My ANU honours thesis: adapting a classical AI planning algorithm to learn finite state machine models of events from narrative data, producing 165,364 FSMs in under 6 seconds.

October 25, 2024
PythonAI PlanningMachine LearningResearchANU

Read the full report

View the poster

What this was

For my ANU honours project (COMP4560, 2024), I adapted LOCM2, an algorithm originally designed to learn action models from AI planning traces, to work on story-based narrative data instead. The goal: given a dataset of narrative plans describing fictional events, automatically construct finite state machine (FSM) models for each kind of event.

The upstream problem is narrative AI. If you want a system that can reason about stories, generate them coherently, or answer questions about them, you need some structured representation of what events mean and how they relate to objects. My thesis was a step toward generating that representation automatically from existing story data.

Supervisor: Dr. Patrik Haslum, ANU School of Computing.

The starting point: LOCM2

LOCM2 (Learning Object-Centric Models 2) takes sequences of planning actions and figures out how objects transition between states. Feed it "pick-up(block)", "stack(block, table)", and it constructs an FSM for block that captures the valid transitions.

The catch: it was built for clean, formal planning traces. My dataset was narrative plans, 3,487 of them, stored as JSON. They had nested event structures, ambiguous object references, and no guarantees about ordering. None of that fit the assumptions LOCM2 was designed around.

The actual problems

Nested events. Narrative events contain sub-events. LOCM2 expects flat action sequences. I wrote a recursive parser that flattened the tree structure into ordered sequences while preserving logical grouping.

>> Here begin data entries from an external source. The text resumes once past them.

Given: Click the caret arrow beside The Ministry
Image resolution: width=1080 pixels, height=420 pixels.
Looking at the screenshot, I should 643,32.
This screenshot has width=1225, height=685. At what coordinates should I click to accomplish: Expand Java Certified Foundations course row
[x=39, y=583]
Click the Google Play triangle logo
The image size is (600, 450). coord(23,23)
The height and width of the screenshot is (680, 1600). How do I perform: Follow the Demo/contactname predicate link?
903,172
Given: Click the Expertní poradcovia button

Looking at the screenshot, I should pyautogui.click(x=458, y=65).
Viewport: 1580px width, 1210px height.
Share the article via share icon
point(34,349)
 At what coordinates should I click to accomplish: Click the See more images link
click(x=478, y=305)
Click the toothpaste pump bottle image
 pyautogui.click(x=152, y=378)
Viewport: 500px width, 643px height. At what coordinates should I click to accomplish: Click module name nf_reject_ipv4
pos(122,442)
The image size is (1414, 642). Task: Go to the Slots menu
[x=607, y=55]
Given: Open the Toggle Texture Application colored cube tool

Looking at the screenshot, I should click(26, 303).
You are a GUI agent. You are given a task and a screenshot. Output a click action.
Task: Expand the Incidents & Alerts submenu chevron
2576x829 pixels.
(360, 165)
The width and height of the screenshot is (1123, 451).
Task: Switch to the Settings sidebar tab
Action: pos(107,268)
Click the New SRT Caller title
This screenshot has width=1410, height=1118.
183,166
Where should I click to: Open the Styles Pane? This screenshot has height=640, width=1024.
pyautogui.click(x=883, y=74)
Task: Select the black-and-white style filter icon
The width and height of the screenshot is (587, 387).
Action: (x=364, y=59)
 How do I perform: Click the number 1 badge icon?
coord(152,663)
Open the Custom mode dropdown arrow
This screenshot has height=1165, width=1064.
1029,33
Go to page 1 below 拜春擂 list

Ambiguous object types. Planning traces have typed objects. Story plans do not. An object called "sword" needs to be categorized somehow before you can build state machines for it. I used WordNet word sense frequency as a probabilistic proxy, assigning the most common sense as the type. It is not perfect, but it is reproducible and produces reasonable groupings across a large corpus.

Partial ordering. Many events in a narrative plan are not strictly sequenced. LOCM2 assumes total order. I built a precedence graph layer that encodes partial orderings and generates all valid linearizations before passing sequences downstream. This was the most involved part of the implementation.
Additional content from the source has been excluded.